Leavitt's Map with Views of the White Mountains, New Hampshire
- Title:
- Leavitt's Map with Views of the White Mountains, New Hampshire
- Alternate Title:
- Leavitt's Map with Views of the White Mountains
- Collection:
- Persuasive Maps: PJ Mode Collection
- Creator:
- Leavitt, Franklin
- Other Creators:
- Victor Leavitt, publisher
- Date:
- 1888
- Posted Date:
- 2024-04-25
- ID Number:
- 2393.01
- File Name:
- PJM_2393_01Adj.jpg
- Style/Period:
- 1870 - 1899
- Subject:
- Advertising & Promotion
Pictorial
Unusual Graphics/Text - Measurement:
- 51 x 77 (centimeters, height x width)
- Notes:
- This promotional tourist map of the White Mountains of New Hampshire by Franklin Leavitt is rare example of 19th-century American cartographic folk art. This is the last in a series of six such maps Leavitt published over a period of 36 years and sold in train stations, hotels and inns throughout the region. See generally Tatham 1991.
Leavitt was born and spent virtually his entire life in the White Mountains. He began work at age 12 or 13 at the Crawford Notch House shown on the map, and among other things helped build the first bridle path to the summit of Mt. Washington and an alternative route for carriages (now the auto road). “Unschooled,” “roughhewn” and “uncouth, to say the least,” he made his living not only as a laborer, but as a farmer, hunter, woodsman and mountain guide. His mapmaking (and later his poetry) was more of an “avocation.” Tatham 110-11.
In 1852, rail lines convenient to the mountains were nearing completion, and guest houses were opening. Leavitt drew “a unique map of the region, not a travel map but a memento of the mountains and of Levitt the guide,” and had it produced by Boston’s leading lithographer, John Bufford. Ibid. 112. For the next three decades, as sales exhausted supplies of the map and the region changed, Leavitt produced and marketed five later versions. This is the final, 1882, version (copyrighted the previous year but delayed in production).

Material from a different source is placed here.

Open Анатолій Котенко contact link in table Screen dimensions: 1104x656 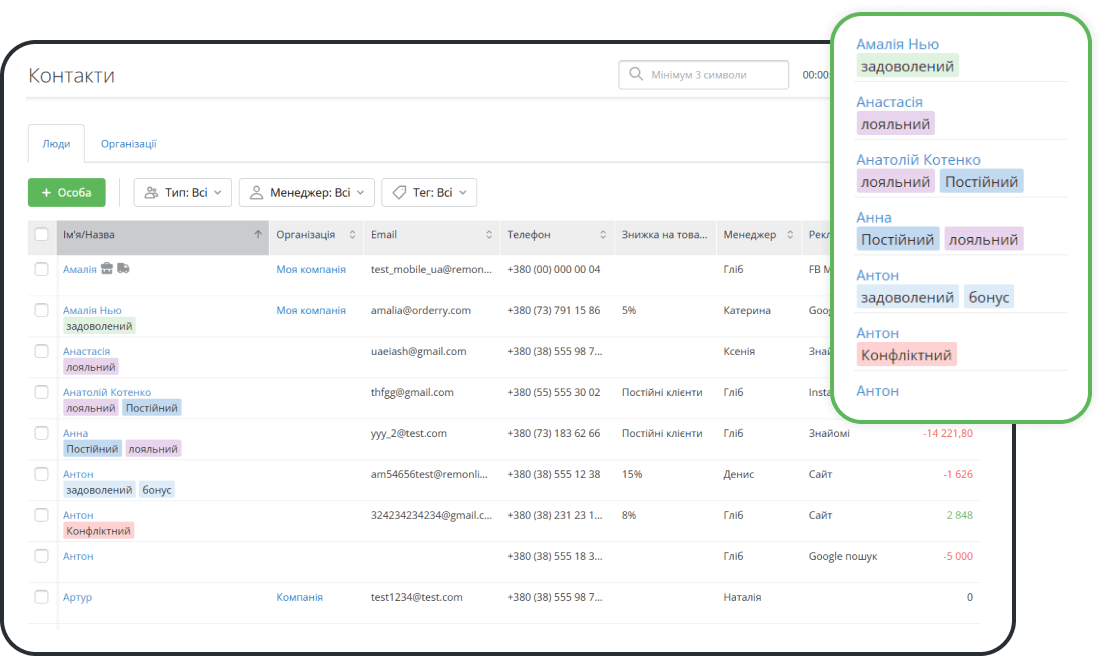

By this time, Leavitt had transferred ownership of the map to his son Victor, who is listed as the publisher. This is the second state, with the “2” in the original 1882 title date altered to an “8.”
This map is in many ways the most elaborate of Leavitt’s six versions. While it incorporates artistic elements from earlier maps, it adds a number of the latest developments in transportation and accommodations for visitors to the region. Train engines puff smoke and pull passenger cars along each rail line. Roads are filled with horse-drawn carriages. While Leavitt’s first map of 1852 had shown large elevations of only two guest houses, literally dozens are illustrated and named in this map - no doubt places where Leavitt sold (or hoped to sell) his work. Views of waterfalls fill the four corners. A small inset of rail connections from Boston is at the lower right, and tables of distance at the top left.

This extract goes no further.